Northeastern Section (45th Annual) and Southeastern Section (59th Annual) Joint Meeting (13-16 March 2010)

Paper No. 1
Presentation Time: 8:00 AM-12:05 PM

40AR/39AR ISOTOPIC EVIDENCE FOR LATE CARBONIFEROUS EMPLACEMENT AND EXHUMATION OF THE ASHE FORMATION ABOVE THE FRIES FAULT IN THE BLUE RIDGE OF NORTH CAROLINA


STOKES, M. Rebecca, Geological Sciences, Indiana University, 1001 E 10th St, Bloomington, IN 47401, KUNK, Michael J., U.S. Geological Survey, 926A National Center, Reston, VA 20192, SOUTHWORTH, Scott, U.S. Geological Survey, MS 926A National Center, Reston, VA 20192-0001 and WINTSCH, Robert, Geology, Indiana University Bloomington, 1001 East 10th Street, Bloomington, IN 47405, mrstokes@indiana.edu

New 40Ar/39Ar analyses of minerals from rocks sampled along a NW-SE transect from the Fries fault to the Brevard fault in the Blue Ridge of NC, indicate a late Carboniferous age of emplacement and exhumation. 40Ar/39Ar cooling ages of amphibole, muscovite, and K-feldspar in the Ashe and Alligator Back formations in the hanging wall of the Fries fault indicate that metamorphic cooling from 500°C to 150 °C occurred ca. 360 to ca. 260 Ma. Inverse correlation ages in agreement with minimum age steps in 9 muscovite samples yield a SE trending age gradient from ca. 340 to ca. 325 Ma, while inverse correlation ages from amphiboles also yield a SE trending age gradient from ca. 360 to ca. 325 Ma. We interpret these ages to represent the time of cooling through the argon retention temperatures of 350 ± 50 °C for muscovite and 500 ± 50°C for amphibole.

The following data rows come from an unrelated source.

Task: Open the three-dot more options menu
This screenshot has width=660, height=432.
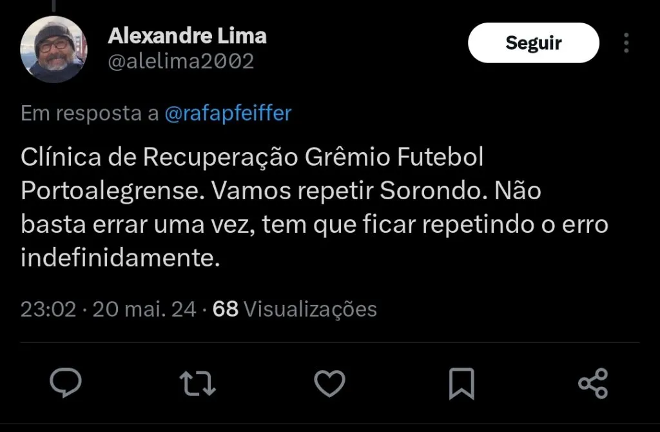Action: coord(626,43)
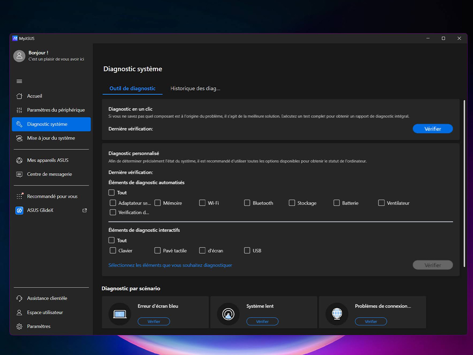Screen dimensions: 473x355
Task: Open the Centre de messagerie icon
Action: (x=19, y=174)
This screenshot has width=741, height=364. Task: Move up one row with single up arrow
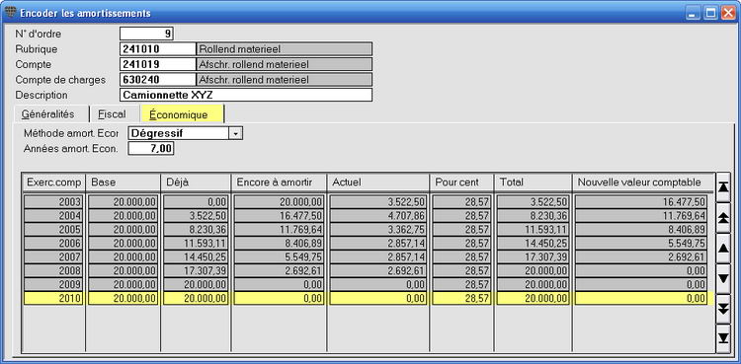[723, 248]

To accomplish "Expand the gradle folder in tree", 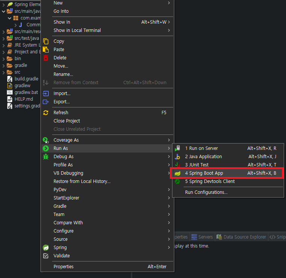I will point(3,65).
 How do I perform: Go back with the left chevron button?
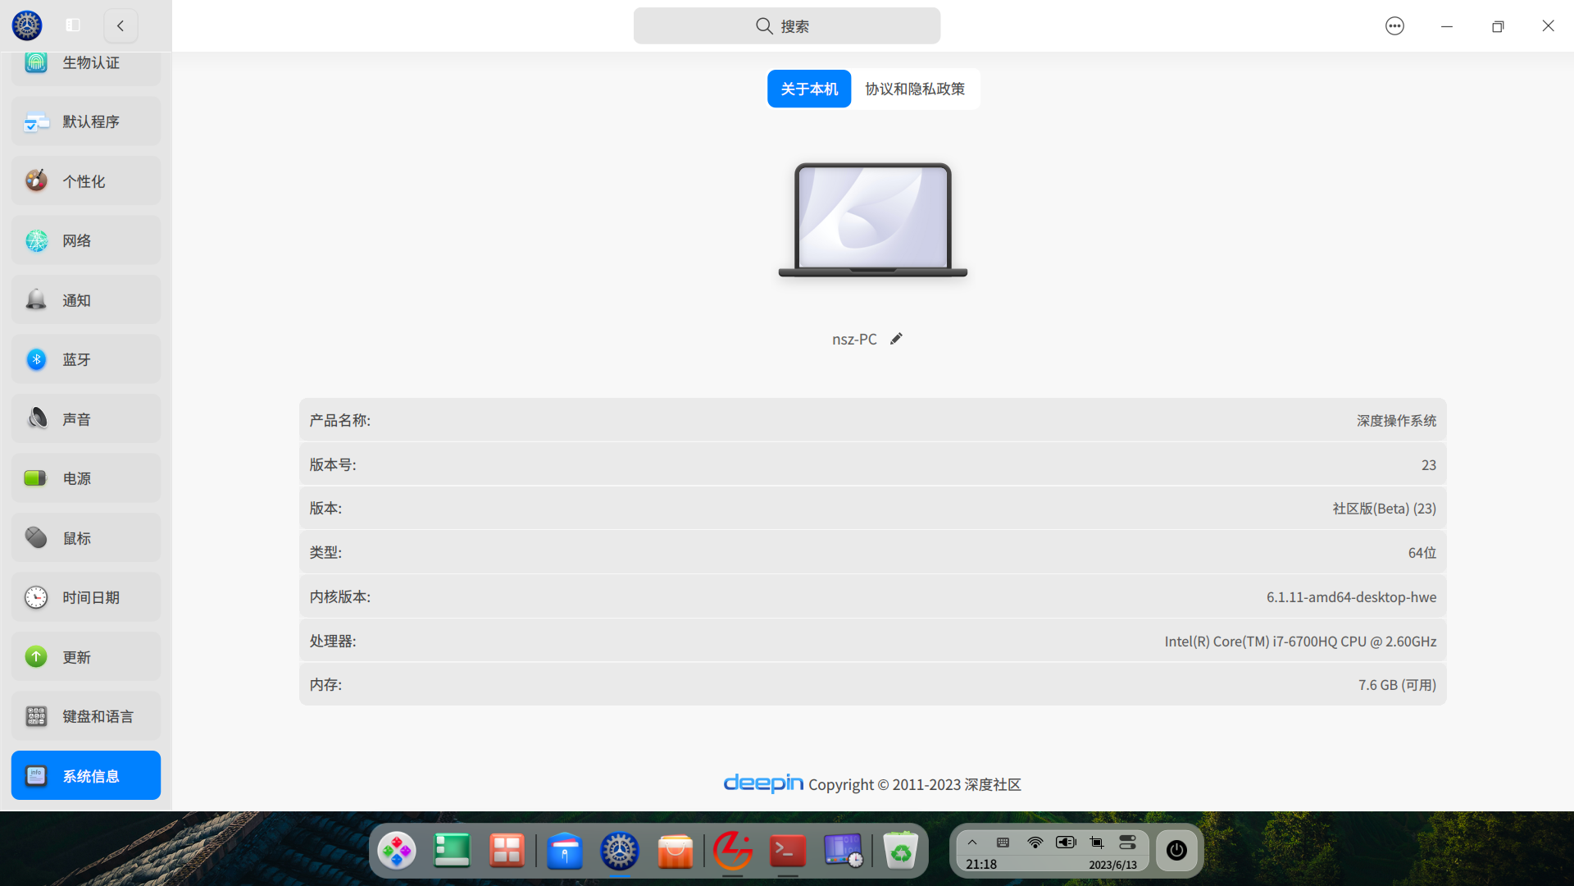121,25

In contrast, amphibole and K-feldspar cooling ages from Mesoproterozoic Grenvillian metamorphism in the footwall of the Fries fault indicate cooling from 500º to 150ºC from ca. 950 to ca. 260 Ma. Muscovite age spectra are complicated by the presence of mixed age populations. For example, one sample contained large randomly oriented muscovite and biotite grains truncated by a later foliation defined by intergrown muscovite and chlorite (Sn). The age spectra from this sample climbs from ca. 330 to ca. 540 Ma. We interpret the younger age as the maximum age of muscovite that defines Sn and the older age as the minimum cooling age of the coarse grained muscovite. A sample from within the Fries fault zone yielded an isotope correlation age of 329 ± 7 Ma. In view of the fine grained intergrowth of white mica and chlorite which define Sn, we interpret this middle Mississippian age as a crystallization age which is the time of Sn development and motion of the Fries fault. It is possible that the amphibole and muscovite age gradients within the Fries block are associated with folding of the duplex of the Grandfather Mountain Tectonic Window. The coincidence of Mississippian cooling ages in rocks in the hanging wall rocks of the Fries fault with the crystallization ages within the Fries fault provides strong evidence for the final emplacement of the Fries block in the Alleghanian orogeny.